# Embeddings and Similarity Search with Cortex AISQL

This notebook demonstrates:
- **AI_EMBED**: Generate vector embeddings for text and images
- **AI_SIMILARITY**: Calculate similarity between embeddings
- Semantic search and clustering use cases


In [None]:
import pandas as pd
import plotly.express as px
import plotly.graph_objects as go
import numpy as np
from snowflake.snowpark import Session
from IPython.display import display, Markdown, HTML

# Try to get active session (for Snowflake Notebooks)
# Otherwise, connect using ~/.snowflake/connections.toml
try:
    from snowflake.snowpark.context import get_active_session
    session = get_active_session()
    print("✅ Connected using Snowflake Notebooks session")
except:
    # Fallback: Connect using connections.toml
    import toml
    from pathlib import Path
    
    toml_path = Path.home() / ".snowflake" / "connections.toml"
    if toml_path.exists():
        connections = toml.load(toml_path)
        connection_name = "default"
        if connection_name in connections:
            conn_params = connections[connection_name]
            session = Session.builder.configs(conn_params).create()
            print(f"✅ Connected using connection profile: {connection_name}")
        else:
            raise Exception(f"❌ Connection '{connection_name}' not found")
    else:
        raise Exception(f"❌ Connection file not found at {toml_path}")

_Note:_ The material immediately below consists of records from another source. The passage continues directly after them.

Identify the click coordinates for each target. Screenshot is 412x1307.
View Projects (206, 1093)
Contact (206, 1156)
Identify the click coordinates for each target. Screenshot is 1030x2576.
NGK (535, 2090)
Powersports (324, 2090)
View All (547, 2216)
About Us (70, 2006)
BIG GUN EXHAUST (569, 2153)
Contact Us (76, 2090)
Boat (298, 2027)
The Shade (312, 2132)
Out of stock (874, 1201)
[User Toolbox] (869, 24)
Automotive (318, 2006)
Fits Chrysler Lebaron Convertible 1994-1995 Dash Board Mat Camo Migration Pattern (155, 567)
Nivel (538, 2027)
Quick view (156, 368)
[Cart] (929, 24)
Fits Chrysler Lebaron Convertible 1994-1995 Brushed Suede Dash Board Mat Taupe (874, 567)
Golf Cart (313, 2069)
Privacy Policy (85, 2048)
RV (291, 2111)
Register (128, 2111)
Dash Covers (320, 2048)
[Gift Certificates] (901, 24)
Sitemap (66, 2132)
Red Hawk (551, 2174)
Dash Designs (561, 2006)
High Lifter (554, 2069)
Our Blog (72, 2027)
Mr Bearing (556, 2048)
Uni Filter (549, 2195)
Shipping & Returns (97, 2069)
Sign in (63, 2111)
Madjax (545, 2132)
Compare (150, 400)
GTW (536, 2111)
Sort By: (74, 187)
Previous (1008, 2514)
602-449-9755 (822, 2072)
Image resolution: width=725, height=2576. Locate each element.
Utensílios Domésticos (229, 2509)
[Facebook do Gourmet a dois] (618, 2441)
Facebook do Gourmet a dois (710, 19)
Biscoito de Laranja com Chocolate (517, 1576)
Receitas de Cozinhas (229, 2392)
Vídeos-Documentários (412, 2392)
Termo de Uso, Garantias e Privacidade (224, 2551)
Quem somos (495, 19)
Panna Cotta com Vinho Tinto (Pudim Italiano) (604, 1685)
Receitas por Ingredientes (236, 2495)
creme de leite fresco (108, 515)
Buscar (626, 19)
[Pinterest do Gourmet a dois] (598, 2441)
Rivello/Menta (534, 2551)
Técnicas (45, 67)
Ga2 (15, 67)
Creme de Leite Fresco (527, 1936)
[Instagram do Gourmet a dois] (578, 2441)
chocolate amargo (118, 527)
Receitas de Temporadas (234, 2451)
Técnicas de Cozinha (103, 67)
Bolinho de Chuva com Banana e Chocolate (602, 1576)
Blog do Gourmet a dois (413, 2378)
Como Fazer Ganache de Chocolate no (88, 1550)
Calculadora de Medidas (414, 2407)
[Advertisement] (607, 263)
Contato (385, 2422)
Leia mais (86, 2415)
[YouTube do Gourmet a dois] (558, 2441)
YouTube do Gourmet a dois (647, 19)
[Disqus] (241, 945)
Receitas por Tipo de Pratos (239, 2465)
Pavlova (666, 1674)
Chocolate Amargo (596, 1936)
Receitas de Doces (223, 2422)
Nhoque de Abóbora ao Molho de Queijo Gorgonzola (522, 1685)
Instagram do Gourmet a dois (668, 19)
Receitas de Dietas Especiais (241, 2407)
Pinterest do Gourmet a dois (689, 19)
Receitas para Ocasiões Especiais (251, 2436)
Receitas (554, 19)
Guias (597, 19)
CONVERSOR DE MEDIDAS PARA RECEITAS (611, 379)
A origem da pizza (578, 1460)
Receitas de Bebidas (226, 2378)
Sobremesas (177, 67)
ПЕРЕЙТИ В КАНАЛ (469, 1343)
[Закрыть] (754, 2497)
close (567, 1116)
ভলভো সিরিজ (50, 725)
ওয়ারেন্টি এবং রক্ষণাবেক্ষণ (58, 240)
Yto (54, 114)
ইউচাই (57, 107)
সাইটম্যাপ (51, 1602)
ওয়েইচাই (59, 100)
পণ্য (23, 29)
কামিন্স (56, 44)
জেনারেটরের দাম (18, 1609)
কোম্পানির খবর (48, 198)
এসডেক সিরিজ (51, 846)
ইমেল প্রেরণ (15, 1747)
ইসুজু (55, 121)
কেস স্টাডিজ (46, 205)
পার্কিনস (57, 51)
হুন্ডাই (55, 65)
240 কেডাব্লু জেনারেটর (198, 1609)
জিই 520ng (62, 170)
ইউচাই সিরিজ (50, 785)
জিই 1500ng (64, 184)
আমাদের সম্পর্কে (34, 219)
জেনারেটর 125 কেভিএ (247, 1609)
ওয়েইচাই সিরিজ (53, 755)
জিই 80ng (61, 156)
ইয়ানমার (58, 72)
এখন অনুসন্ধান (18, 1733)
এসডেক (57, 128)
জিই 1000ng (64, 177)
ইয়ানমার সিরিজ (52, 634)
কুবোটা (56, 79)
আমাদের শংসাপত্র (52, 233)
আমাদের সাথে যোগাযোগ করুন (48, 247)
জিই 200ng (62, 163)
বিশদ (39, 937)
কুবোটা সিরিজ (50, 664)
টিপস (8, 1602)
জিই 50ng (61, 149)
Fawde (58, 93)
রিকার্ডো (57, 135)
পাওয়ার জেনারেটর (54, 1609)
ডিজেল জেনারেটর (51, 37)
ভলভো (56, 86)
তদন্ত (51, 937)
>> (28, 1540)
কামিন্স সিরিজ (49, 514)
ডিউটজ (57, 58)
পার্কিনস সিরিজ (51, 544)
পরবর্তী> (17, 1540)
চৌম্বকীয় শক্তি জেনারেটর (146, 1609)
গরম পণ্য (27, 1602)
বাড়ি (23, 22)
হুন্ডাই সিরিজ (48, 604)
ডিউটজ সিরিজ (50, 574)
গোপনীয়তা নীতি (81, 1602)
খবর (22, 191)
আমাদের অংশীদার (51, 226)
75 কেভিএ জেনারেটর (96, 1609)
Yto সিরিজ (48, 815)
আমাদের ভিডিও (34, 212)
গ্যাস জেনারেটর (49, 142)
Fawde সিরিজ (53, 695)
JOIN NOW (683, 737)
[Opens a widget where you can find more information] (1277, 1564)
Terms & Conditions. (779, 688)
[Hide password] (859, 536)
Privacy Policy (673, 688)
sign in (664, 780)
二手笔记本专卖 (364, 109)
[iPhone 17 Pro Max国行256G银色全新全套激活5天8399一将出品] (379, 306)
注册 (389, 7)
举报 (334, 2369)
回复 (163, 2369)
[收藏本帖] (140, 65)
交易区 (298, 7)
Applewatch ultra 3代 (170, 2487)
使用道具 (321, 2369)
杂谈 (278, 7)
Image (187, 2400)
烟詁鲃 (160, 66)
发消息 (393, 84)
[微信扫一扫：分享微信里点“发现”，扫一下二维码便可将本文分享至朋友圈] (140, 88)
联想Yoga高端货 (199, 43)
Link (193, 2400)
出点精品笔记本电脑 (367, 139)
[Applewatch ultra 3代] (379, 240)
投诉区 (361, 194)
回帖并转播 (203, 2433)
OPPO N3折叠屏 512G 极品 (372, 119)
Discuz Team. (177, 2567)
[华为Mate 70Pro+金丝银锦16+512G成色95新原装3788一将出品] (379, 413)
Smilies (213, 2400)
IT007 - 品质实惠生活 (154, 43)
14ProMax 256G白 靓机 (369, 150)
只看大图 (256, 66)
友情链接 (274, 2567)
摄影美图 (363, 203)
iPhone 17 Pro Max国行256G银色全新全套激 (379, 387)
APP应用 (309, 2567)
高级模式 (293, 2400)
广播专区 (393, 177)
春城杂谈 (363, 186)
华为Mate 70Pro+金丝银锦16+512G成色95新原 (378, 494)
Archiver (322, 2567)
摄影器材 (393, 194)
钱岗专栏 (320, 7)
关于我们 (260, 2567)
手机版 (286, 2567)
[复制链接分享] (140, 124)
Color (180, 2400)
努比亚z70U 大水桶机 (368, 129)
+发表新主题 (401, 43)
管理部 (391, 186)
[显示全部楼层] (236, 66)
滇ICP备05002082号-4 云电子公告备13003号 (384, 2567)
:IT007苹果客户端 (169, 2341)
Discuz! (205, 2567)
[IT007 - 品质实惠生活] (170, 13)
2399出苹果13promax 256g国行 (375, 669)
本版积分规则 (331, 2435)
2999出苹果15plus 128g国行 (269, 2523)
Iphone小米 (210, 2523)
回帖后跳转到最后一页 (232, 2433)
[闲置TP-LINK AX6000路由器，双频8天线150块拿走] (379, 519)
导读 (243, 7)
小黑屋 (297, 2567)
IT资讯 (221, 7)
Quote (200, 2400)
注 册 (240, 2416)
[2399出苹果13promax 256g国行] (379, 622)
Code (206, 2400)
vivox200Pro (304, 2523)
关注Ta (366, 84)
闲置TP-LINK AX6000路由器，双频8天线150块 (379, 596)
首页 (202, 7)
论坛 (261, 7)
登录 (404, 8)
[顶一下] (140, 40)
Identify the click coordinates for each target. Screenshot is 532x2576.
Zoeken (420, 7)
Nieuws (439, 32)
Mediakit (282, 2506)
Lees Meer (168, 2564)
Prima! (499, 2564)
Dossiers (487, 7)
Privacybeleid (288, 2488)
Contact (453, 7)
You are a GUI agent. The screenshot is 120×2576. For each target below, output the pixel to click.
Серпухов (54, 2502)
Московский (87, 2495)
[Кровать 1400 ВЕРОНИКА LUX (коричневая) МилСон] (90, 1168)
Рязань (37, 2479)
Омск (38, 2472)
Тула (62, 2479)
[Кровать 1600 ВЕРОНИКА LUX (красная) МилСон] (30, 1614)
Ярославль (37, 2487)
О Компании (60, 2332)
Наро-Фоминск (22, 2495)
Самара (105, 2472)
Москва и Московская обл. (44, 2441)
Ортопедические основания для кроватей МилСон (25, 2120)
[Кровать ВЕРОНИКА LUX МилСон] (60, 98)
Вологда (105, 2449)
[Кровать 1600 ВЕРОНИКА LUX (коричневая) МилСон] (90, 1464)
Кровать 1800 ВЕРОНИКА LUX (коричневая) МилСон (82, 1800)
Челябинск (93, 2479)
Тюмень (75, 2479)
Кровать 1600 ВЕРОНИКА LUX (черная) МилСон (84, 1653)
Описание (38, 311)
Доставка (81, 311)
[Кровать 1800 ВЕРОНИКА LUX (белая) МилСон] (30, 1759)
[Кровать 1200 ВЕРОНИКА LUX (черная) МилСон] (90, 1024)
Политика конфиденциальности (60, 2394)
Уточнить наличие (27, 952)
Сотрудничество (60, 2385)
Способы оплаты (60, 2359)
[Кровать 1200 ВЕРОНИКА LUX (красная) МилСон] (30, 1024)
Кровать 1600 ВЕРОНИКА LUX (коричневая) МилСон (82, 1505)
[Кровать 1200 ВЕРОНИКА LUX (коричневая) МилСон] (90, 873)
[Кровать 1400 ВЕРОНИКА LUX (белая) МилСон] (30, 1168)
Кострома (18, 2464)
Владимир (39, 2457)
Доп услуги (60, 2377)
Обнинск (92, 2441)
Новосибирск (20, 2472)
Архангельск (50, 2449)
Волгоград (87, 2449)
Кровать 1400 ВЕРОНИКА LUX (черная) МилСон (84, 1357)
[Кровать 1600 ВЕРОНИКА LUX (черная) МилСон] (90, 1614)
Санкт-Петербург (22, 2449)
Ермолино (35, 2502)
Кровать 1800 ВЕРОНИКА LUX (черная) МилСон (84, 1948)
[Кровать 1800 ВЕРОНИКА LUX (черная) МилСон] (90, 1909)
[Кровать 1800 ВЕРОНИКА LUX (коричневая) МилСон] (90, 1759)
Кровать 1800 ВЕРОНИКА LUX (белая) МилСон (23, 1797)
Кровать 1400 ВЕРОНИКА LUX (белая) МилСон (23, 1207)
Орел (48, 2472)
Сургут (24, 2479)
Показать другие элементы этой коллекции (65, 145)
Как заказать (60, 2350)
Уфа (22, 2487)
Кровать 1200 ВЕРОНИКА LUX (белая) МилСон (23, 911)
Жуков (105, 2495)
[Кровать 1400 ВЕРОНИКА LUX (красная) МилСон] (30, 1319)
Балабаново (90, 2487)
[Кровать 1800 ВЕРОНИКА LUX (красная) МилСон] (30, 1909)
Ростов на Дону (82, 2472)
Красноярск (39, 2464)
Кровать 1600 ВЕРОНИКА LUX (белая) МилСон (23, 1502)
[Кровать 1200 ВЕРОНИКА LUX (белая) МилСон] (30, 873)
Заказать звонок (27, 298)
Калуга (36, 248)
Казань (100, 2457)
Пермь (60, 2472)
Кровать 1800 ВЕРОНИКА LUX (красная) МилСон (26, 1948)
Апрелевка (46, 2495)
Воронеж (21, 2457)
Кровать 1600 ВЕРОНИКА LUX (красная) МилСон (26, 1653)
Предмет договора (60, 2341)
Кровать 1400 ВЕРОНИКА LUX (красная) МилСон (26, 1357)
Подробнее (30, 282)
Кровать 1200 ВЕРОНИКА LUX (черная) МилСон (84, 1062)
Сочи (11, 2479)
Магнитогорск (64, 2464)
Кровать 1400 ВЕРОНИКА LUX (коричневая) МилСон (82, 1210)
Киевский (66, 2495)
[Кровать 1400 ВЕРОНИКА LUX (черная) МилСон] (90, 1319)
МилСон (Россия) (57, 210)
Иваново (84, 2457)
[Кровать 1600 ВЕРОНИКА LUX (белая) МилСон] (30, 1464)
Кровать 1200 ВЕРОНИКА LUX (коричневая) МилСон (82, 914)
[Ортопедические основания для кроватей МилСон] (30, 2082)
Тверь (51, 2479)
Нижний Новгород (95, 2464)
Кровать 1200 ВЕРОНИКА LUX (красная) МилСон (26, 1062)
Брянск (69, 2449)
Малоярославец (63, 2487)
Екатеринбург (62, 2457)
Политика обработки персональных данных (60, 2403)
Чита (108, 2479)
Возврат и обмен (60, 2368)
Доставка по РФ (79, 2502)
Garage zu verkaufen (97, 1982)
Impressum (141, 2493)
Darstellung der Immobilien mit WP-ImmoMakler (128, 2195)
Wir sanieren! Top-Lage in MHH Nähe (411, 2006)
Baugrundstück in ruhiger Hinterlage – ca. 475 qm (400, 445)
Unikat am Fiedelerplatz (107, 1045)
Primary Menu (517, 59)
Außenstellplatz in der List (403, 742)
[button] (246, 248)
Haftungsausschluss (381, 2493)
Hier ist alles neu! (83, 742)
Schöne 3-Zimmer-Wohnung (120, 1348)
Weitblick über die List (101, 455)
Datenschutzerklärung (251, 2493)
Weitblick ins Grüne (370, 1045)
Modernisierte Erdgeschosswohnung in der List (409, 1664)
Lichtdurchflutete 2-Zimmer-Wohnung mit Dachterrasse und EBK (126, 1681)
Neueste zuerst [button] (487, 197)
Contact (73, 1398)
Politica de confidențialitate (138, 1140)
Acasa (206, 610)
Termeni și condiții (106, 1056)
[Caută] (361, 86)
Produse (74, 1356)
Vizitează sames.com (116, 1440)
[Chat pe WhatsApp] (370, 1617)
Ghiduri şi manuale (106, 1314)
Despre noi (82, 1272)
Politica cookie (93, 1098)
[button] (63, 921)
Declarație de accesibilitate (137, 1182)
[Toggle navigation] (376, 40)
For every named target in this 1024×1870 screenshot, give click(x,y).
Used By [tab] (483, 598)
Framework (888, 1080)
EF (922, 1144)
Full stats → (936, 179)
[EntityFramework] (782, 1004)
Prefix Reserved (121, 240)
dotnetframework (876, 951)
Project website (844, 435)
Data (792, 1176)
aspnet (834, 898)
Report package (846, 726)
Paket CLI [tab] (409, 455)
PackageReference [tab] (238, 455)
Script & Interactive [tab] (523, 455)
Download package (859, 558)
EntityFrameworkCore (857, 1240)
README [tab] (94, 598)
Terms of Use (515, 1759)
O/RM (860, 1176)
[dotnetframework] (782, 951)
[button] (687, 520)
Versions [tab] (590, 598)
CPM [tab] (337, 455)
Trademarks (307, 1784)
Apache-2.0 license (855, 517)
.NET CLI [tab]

session.sql("USE DATABASE AISQL_DB").collect()
session.sql("USE SCHEMA AISQL_SCHEMA").collect()
session.sql("USE WAREHOUSE AISQL_WH").collect()


✅ Connected using connection profile: vinodshiv


[Row(status='Statement executed successfully.')]

## 1. AI_EMBED: Generate Embeddings

Create vector embeddings for semantic search


In [7]:
# Create embeddings for emails
# AI_EMBED returns a VECTOR type (not an array)
sql = """
CREATE OR REPLACE TABLE email_embeddings AS
SELECT 
    ticket_id,
    user_id,
    content,
    AI_EMBED('snowflake-arctic-embed-m-v1.5', content) as embedding
FROM emails
LIMIT 100
"""
session.sql(sql).collect()

# View embeddings
sql_view = """
SELECT 
    ticket_id,
    SUBSTR(content, 1, 100) as content_preview
FROM email_embeddings
LIMIT 10
"""
df = session.sql(sql_view).to_pandas()
display(Markdown("### Email Embeddings Created"))
display(df)
display(Markdown("**Model:** `snowflake-arctic-embed-m-v1.5` (768-dimensional embeddings)"))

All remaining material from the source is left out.